Input material
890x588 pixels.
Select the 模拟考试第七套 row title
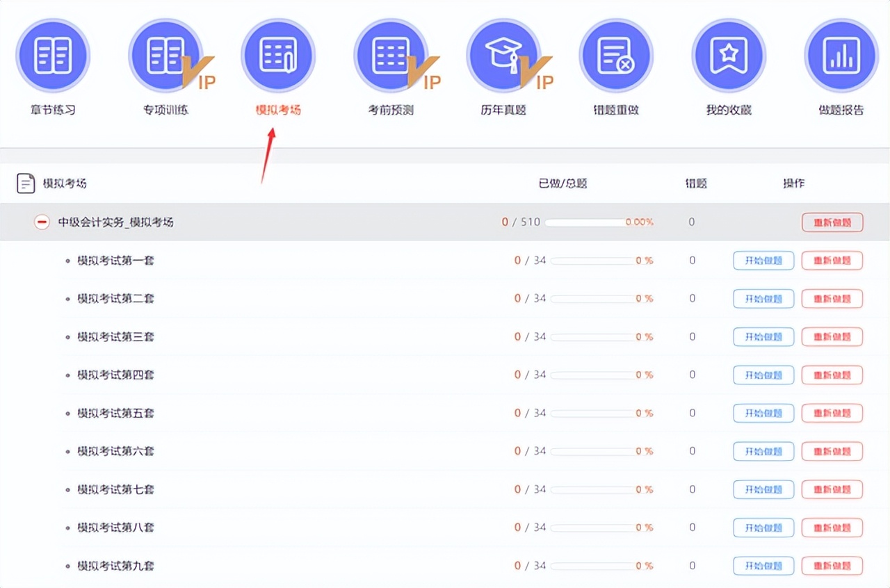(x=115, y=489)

...

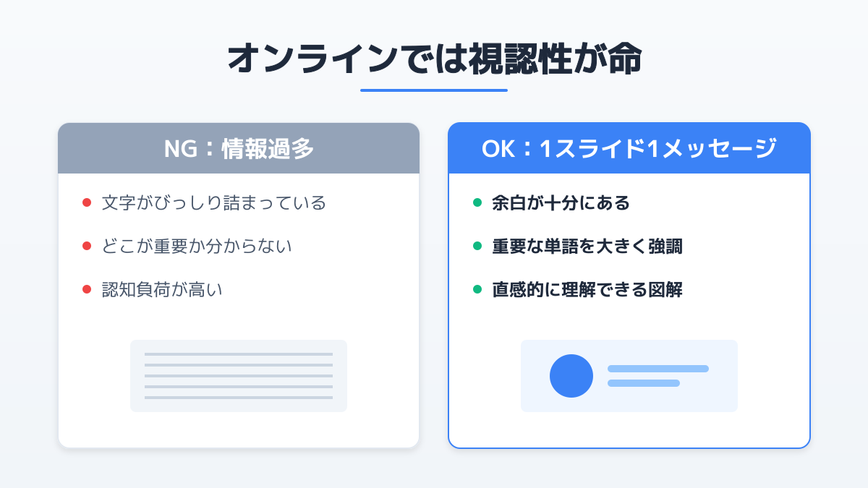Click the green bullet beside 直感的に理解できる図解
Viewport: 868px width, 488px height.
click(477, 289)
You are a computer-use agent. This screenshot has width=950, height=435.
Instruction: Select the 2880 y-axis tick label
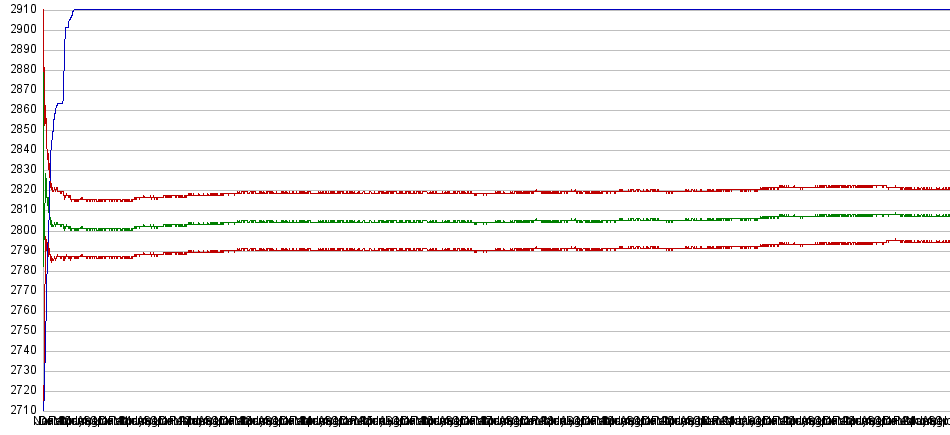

Aim of the task
Taking the entries above, restate exactly those lines that fall between the line with "You are a computer-use" and the line with "Instruction: Select the", keeping both of those lines too.

Written solution
You are a computer-use agent. This screenshot has width=950, height=435.
Instruction: Select the 2880 y-axis tick label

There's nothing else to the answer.